26 ноября. Я теперь привык вставать в 6 ч. утра, возвращался с работы часа в 4, разогревал обед и в 8 ч. укладывался спать. Занятия в институте совсем запущены. Только сейчас, когда я имею бюллетень, я начинаю подгонять. В институте сейчас страшно неуютно, холодно, темно. Все ходят в галошах, в шапках, с поднятыми воротниками. Оживление царит только около столовой. Хлебная норма теперь 125 г и возможно, что и она будет снижена. Блокада еще не прорвана – подвозу нет. Вместо урезанного хлеба дали в декаду по 100 г шоколада, а рабочим – 285 г жиров, но везде колоссальные очереди и все это очень трудно получить. На улице тоже совершенно темно, холод, ветер. Сегодня я пек лепешки из кофейной гущи. Закаляйся, Алексей, приучайся к подобной еде, может быть и хуже. На днях встретил знакомую девушку:
– Ну, как, спрашивает, за девушками ухаживаешь?
– Ну, их к черту – отвечаю я.
Позавчера собрался было пойти вечером на оперетту "Три мушкетера", да за полчаса закатили тревогу.
4 декабря. Положение на Ленинградском фронте медленно, но верно склоняется в нашу сторону. Завтра уже эвакуируются несколько тысяч ремесленников. Говорят, что также и ряд студентов, но я, покамест, ничего не слышал. В эти дни я усиленно помогаю маме по хозяйству. Научился варить суп, кашу, студень, жарить мясо и многое другое. Работаю с увлечением и недоумеваю: как я раньше терпеть не мог этой работы. Мама хочет, чтобы я сразу же отсюда уехал, как только представится возможность, но мне не хочется бросать ее здесь с больным отцом.
14 декабря. Наши войска добились крупных успехов (наконец-то!). Немцы понесли колоссальные потери и людьми и снаряжением. Под Москвой у них убитых только 25 000 чел. И это еще цветочки. Но общемеждународная обстановка усложнилась. Дома у нас стало еще неуютнее. Несколько дней не горел свет, трамваи перестали ходить, я в институте почти не бываю.

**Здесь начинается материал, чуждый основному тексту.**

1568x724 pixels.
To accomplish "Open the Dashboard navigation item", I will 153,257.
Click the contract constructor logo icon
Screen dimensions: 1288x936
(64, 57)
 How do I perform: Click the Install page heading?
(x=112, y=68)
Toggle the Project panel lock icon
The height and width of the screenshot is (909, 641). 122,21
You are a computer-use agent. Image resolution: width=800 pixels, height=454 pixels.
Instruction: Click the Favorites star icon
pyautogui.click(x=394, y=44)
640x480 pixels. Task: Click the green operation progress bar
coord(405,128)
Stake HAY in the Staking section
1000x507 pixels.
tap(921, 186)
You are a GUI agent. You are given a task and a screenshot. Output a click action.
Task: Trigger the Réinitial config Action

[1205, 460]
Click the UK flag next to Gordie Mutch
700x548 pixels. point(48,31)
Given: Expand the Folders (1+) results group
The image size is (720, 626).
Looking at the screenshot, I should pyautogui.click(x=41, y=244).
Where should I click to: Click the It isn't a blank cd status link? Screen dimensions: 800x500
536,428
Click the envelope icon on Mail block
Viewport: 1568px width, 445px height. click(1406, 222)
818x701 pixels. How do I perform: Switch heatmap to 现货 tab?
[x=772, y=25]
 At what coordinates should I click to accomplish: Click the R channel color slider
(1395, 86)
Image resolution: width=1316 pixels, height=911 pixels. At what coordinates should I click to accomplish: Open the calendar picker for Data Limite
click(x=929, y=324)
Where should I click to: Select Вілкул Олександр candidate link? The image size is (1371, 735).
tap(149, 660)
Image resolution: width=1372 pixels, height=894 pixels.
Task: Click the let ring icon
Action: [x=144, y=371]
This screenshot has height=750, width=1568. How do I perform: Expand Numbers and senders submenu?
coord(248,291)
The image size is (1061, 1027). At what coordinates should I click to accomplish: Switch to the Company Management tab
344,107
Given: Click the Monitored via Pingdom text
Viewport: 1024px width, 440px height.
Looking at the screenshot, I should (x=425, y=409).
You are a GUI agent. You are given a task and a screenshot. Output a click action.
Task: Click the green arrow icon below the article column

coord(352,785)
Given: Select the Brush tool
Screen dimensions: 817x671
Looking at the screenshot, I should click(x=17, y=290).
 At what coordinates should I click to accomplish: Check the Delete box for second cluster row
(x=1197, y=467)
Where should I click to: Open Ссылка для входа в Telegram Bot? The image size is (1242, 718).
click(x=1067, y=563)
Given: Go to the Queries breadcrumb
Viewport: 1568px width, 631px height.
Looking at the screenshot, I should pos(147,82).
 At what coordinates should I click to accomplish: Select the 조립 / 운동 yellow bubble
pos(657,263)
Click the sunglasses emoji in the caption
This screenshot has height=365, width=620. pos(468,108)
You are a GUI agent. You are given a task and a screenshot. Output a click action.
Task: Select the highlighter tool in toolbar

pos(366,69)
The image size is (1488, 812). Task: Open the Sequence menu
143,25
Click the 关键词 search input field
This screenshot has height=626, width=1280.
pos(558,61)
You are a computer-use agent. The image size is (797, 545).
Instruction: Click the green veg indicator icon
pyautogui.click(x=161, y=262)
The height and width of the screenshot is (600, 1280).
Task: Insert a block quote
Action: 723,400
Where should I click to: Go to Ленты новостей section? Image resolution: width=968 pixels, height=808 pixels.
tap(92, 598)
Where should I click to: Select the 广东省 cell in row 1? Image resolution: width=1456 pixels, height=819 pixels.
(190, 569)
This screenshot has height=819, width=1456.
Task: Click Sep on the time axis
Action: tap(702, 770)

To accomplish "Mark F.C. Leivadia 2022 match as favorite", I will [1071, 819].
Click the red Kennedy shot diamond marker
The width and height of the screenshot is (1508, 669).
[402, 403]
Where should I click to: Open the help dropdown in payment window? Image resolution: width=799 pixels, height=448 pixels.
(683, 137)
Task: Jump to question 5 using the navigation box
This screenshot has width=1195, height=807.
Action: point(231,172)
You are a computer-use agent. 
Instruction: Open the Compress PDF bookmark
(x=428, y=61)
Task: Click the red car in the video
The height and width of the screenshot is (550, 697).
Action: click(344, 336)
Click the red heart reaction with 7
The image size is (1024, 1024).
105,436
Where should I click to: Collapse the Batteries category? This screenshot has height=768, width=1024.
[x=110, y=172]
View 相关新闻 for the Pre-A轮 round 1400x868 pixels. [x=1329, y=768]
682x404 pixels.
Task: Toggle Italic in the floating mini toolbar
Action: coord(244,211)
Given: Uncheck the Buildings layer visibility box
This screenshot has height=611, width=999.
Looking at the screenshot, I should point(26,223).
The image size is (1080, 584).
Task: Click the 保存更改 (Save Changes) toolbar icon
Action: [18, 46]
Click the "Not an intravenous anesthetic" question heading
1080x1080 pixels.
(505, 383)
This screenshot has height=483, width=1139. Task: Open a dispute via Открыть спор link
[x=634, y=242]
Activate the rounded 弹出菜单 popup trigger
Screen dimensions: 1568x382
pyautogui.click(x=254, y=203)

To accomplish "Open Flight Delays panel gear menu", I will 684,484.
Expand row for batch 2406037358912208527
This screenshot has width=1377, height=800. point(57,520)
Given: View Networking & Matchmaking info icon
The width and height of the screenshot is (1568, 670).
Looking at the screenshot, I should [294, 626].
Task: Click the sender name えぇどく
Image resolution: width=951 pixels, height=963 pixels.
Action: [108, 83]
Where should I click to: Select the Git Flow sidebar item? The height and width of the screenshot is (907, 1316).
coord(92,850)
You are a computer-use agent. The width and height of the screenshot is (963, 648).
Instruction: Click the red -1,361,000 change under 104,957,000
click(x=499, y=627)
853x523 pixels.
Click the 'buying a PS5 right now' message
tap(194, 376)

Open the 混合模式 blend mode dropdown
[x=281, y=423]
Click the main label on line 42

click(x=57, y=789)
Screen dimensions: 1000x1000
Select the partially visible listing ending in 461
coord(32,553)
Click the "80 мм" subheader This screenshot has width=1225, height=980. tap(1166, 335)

12 января. Сегодня большим напряжением воли заставил себя писать. Страшно тоскливо сидеть в комнате при сильном холоде, без воды, без электричества, а сейчас и радио что-то молчит. Все время стоят страшные холода. Выйдешь на улицу и еще неприятнее. 90% магазинов закрыто, кинотеатры и театры не работают, 4 января перестали выдавать все продукты, кроме хлеба, разверстку дали только на мясо, а на другое – только детям. В институте началась зимняя экзаменационная сессия. Я к ней совсем не готов. На улицах нередко можно встретить трупы замерзших людей. На них мало кто обращает внимание. Очень трудное и тяжелое сейчас время. Вот сижу дома и мечтаю, чтобы оно поскорее прошло. Новый год мы встретили в постели и слушали радио. Для детей были проведены елки, но какие – лучше не говорить…"
На этом предложении дневник обрывается. Алеша выжил, в августе 1942 г. был призван в ряды Красной армии, воевал, после войны окончил Воздушно-инженерную академию, женился на Нине К. – Нине Ивановне Камочкиной, в 1953 г. у них родился сын Андрей, мой одноклассник по той же 181-й школе. Андрей и передал мне дневник своего отца. Алексей Борисович Яковлев прожил долгую жизнь и умер в 2009 г. К своим воспоминаниям он возвращался не раз, а писал только о войне.